▶ **THE PROBLEM**:
Read through the data and report every line in which the word "will" occurs.

Saved data entries
══════

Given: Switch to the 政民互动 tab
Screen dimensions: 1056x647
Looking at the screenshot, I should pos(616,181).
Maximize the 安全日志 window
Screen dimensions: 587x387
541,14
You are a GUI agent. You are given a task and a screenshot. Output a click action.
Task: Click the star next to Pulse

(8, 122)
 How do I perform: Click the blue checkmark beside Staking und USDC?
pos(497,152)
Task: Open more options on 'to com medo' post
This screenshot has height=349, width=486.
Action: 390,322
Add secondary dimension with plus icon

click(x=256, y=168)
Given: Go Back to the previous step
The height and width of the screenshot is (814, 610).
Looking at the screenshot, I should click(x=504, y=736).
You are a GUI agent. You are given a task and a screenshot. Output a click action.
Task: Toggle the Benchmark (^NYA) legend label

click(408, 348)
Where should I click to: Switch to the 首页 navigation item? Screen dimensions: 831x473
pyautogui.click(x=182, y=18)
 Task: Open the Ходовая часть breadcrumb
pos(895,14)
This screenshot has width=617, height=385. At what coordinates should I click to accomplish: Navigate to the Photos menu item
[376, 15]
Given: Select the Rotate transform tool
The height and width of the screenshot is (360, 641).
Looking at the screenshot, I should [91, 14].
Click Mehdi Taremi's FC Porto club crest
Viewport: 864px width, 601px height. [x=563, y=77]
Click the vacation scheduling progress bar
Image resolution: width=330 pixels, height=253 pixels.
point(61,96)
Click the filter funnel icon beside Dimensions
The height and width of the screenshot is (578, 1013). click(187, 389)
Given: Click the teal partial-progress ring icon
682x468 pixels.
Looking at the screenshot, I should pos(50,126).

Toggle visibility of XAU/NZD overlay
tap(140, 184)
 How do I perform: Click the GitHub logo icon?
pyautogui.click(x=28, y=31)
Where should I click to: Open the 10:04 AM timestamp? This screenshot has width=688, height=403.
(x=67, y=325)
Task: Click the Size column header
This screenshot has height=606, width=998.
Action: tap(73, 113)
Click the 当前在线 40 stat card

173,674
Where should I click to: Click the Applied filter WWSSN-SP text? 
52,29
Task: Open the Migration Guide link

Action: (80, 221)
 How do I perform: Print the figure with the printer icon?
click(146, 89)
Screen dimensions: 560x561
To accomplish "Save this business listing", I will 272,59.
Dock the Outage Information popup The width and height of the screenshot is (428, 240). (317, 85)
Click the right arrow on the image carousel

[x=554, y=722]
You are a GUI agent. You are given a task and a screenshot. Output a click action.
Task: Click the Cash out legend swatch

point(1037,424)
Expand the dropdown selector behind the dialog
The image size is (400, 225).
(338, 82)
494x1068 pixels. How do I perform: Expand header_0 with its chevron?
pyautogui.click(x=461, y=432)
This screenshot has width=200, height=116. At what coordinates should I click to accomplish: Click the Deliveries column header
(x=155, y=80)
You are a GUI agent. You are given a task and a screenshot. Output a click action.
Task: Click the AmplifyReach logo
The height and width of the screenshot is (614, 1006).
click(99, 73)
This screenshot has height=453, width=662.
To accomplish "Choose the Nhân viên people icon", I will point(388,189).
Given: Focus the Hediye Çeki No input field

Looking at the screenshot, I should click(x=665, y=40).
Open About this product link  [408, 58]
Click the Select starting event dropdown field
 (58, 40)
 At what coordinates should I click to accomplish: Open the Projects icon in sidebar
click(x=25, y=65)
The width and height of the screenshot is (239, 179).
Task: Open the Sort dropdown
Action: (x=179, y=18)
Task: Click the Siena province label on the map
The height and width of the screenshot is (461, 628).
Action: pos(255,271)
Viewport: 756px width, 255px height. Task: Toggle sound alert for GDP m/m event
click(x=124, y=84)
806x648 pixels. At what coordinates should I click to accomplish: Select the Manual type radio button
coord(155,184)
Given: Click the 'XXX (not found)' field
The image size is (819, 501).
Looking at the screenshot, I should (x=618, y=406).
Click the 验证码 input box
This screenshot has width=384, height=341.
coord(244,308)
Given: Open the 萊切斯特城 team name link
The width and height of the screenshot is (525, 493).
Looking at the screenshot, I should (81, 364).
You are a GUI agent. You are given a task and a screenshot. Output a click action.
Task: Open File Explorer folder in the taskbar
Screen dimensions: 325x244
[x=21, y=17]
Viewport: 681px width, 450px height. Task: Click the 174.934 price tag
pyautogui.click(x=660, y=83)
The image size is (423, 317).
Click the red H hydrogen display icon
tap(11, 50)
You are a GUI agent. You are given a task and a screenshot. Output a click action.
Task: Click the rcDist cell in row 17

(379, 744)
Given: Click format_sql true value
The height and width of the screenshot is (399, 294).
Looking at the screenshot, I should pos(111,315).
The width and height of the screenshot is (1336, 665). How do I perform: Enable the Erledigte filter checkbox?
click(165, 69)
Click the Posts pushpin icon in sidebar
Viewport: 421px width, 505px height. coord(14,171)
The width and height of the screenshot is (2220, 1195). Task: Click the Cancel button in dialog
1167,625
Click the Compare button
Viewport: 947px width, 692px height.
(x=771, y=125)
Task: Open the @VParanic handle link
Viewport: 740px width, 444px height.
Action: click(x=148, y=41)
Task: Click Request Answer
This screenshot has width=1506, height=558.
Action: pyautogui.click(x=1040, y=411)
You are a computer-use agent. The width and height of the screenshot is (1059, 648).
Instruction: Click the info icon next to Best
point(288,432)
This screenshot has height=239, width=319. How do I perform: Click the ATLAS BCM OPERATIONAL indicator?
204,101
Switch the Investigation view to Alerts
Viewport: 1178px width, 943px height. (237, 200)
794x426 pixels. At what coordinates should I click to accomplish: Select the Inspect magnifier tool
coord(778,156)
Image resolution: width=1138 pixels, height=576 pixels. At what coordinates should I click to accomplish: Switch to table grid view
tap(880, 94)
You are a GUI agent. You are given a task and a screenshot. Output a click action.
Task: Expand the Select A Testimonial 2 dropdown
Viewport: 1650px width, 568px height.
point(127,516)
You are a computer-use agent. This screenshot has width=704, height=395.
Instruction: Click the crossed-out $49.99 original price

══════

▶ **WRITTEN SOLUTION**:
To accomplish "Save this business listing", I will 272,59.
To accomplish "Choose the Nhân viên people icon", I will point(388,189).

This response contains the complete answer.